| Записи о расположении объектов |
================================

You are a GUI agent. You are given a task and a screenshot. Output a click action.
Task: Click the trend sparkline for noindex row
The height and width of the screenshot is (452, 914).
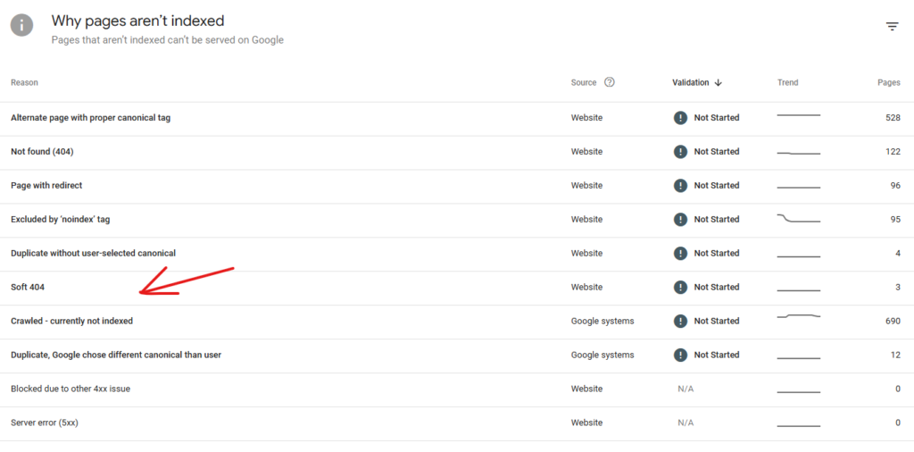pyautogui.click(x=798, y=219)
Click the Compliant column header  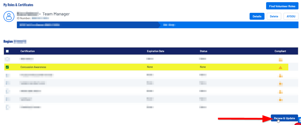(x=280, y=51)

================================

Извлеките из листинга все строки, в которых встречается слово «screenshot».

You are a GUI agent. You are given a task and a screenshot. Output a click action.
The height and width of the screenshot is (452, 914).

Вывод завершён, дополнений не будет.